Artistas, amigos e familiares se despediram do ator, produtor e ex-secretário de Cultura do DF, Guilherme Reis, morto na última quarta-feira. Ele deixa um legado de luta e amor pelas artes na capital do país

Velório foi marcado por emoção e leveza -  (crédito: João Pedro Carvalho - CB/DA Press)
Velório foi marcado por emoção e leveza - (crédito: João Pedro Carvalho - CB/DA Press)

Artistas, familiares e autoridades se reuniram, ontem, para acompanhar o velório do ator, diretor e ex-secretário de Cultura do Distrito Federal, Guilherme Reis, no Teatro Nacional. Um dos nomes mais importantes da cultura da cidade, morreu na última quarta-feira, em decorrência de pneumonia.  

O ex-governador e agora deputado federal Rodrigo Rollemberg (PSB-DF) destacou a importância de Guilherme Reis para a cultura no DF. "Fiquei muito feliz quando o Guilherme aceitou ser o secretário de Cultura. Ele era um gestor de primeira qualidade. Tocava as coisas com muita seriedade, muita profundidade e muito entusiasmo", disse.

Rollemberg relembrou o primeiro contato com Reis: a peça Saltimbancos, apresentada no Teatro Galpão, agora rebatizado de Teatro Galpão Orlando Brito, parte do Espaço Cultural Renato Russo. O deputado elogiou reformas feitas pelo ex-secretário, entre 2015 e 2018, como as do Centro de Dança de Brasília, Espaço Cultural Renato Russo e Museu de Arte de Brasília (MAB), a inauguração do Complexo Cultural de Planaltina e a criação da Lei Orgânica da Cultura (LOC).

Cláudio Abrantes, secretário de Cultura, considera Reis "um grande nome da cultura, com todas as suas forças e talentos". "Fica este legado (como secretário) de uma entrega plena, sem limitações, sem nenhum tipo de preconceito, sem nenhum tipo de limitação quanto a entrega pela cultura do Distrito Federal", disse. Para Abrantes, Reis foi "uma pessoa muito generosa para ensinar e passar os seus conhecimentos".
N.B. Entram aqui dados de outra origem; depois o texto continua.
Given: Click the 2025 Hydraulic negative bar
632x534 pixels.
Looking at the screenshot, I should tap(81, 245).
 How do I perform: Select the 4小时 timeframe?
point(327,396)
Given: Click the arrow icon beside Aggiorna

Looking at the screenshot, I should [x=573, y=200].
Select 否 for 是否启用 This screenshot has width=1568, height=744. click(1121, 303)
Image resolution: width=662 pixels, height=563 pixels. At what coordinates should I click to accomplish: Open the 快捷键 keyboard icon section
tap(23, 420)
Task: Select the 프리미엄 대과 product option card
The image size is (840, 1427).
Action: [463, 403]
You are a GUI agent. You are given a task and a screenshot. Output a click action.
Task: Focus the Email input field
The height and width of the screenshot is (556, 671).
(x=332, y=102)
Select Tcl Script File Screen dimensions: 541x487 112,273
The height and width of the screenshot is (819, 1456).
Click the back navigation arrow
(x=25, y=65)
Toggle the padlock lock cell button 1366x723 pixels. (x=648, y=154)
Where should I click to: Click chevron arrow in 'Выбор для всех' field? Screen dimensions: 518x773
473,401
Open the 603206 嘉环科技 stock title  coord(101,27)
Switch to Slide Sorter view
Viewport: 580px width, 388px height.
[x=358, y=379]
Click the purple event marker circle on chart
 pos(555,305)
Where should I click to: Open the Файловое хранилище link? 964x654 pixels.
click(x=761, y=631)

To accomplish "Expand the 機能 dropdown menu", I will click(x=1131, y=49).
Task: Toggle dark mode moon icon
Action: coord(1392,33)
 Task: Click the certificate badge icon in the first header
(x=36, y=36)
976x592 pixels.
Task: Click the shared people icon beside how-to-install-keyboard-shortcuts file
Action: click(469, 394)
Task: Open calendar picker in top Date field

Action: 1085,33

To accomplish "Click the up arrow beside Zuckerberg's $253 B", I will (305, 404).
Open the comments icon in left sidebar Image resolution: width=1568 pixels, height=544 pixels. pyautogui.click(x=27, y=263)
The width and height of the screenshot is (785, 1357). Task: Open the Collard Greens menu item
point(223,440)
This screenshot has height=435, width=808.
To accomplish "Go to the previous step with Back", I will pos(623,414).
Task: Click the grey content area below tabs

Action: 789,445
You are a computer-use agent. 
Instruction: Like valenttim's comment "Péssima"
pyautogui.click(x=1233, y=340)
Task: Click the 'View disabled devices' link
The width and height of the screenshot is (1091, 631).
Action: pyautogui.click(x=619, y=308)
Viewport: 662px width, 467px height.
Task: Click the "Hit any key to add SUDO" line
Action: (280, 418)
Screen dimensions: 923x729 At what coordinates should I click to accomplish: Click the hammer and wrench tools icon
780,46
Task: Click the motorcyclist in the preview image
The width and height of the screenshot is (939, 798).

Sara Rocha, diretora do Cine Brasília e do Festival de Brasília do Cinema Brasileiro, disse que Reis é "dessas pessoas que têm uma a cada 100 anos". "Foi uma pessoa que tinha um talento para reunir pessoas em torno de muito boas ideias, às quais ele era muito apaixonado. E eu tive o prazer de conviver com ele na Secretaria de Cultura, à frente da coordenação do audiovisual, que foi uma época de ouro para o cinema de Brasília", contou.

Reis foi presidente de quatro edições do Festival de Brasília. Como ator, estreou no audiovisual com o longa O sonho não acabou, em 1982, e participou de outros cinco projetos na carreira: o mais recente foi Sagrado segredo (2009). Em 2016, dirigiu o musical Dentro da caixinha.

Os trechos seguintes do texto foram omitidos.